= SpoGomi =

Japanese litter collecting sport

Sport Gomihiroi (スポゴミ拾い), lit. 'sport picking up trash', abbreviated to SpoGomi, is a sport invented in Japan in which teams collect garbage and litter with in a time limit and specified area. Invented in 2008, the first SpoGomi World Cup was held in Japan in November 2023; it was won by Great Britain. The second SpoGomi World Cup was held in October 2025 and was won by Japan with Germany as runner up.

==Rules==
SpoGomi involves teams of three players collecting items of rubbish within a designated playing area. The teams have one hour to pick up any rubbish found in the area, and 20 minutes to correctly sort the rubbish. Teammates cannot be more than 10 metres apart from each other, and are not allowed to run. Points are rewarded for both the amount of waste collected by the teams, and what kind of waste is collected. For example, cigarette butts are the highest-scoring items.

Teams are not allowed to collect waste that is already in bins or rubblish collection points or belongs to someone else. Teams are also not allowed to collect bulky items that cannot fit into the trash bags provided; hazardous waste; or trash picked up by lifting road gutters and dovetails. They are also not allowed to enter rivers, oceans or private property. Teams which break the rules may be cautioned, deducted points or disqualified. Grounds for points deduction include incorrect sorting of items, picking up prohibited items, or failure to return within ten minutes after completing the trash pick-up.

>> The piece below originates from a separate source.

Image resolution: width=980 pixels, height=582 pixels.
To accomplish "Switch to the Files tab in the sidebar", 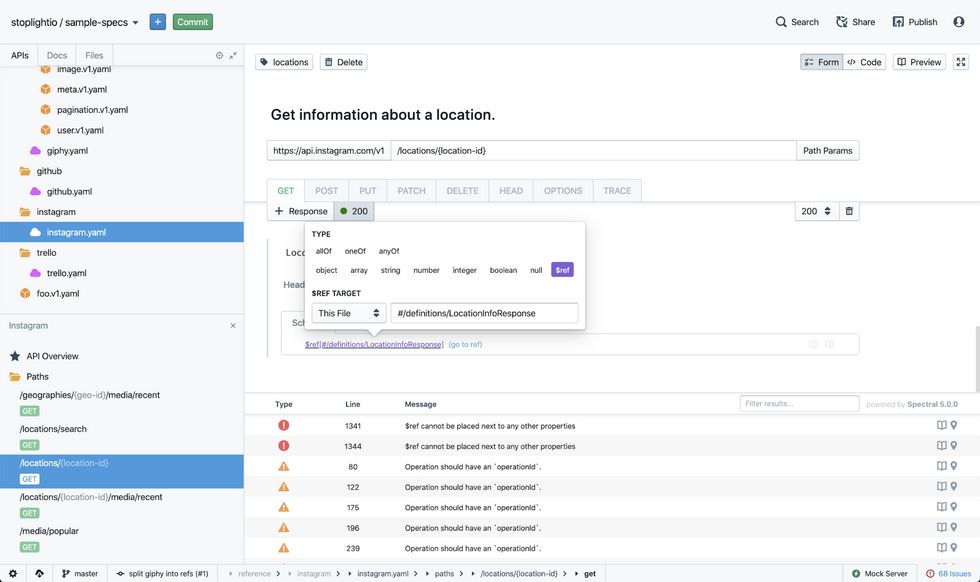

Teams may be disqualified if they are over ten minutes late after time has ended, travel by any method other than walking, adding weight to their trash bags with items other than fallen trash, bad sportsmanship, or repeated rule violations.

==Culture==
An anime film entitled SpoGomi: World Cup Exhibition Match Arc has been made to promote the sport. The anime is a coming-of-age story set in a near-future world where SpoGomi is a sport as popular as soccer.

=== Malaysia ===
SpoGomi was introduced in Malaysia through local organizers including Kazuki Foo, who helped promote the sport as part of environmental sustainability initiatives.

The Malaysia stage of the 2025 event was supported by the Brewspark Technologies Group.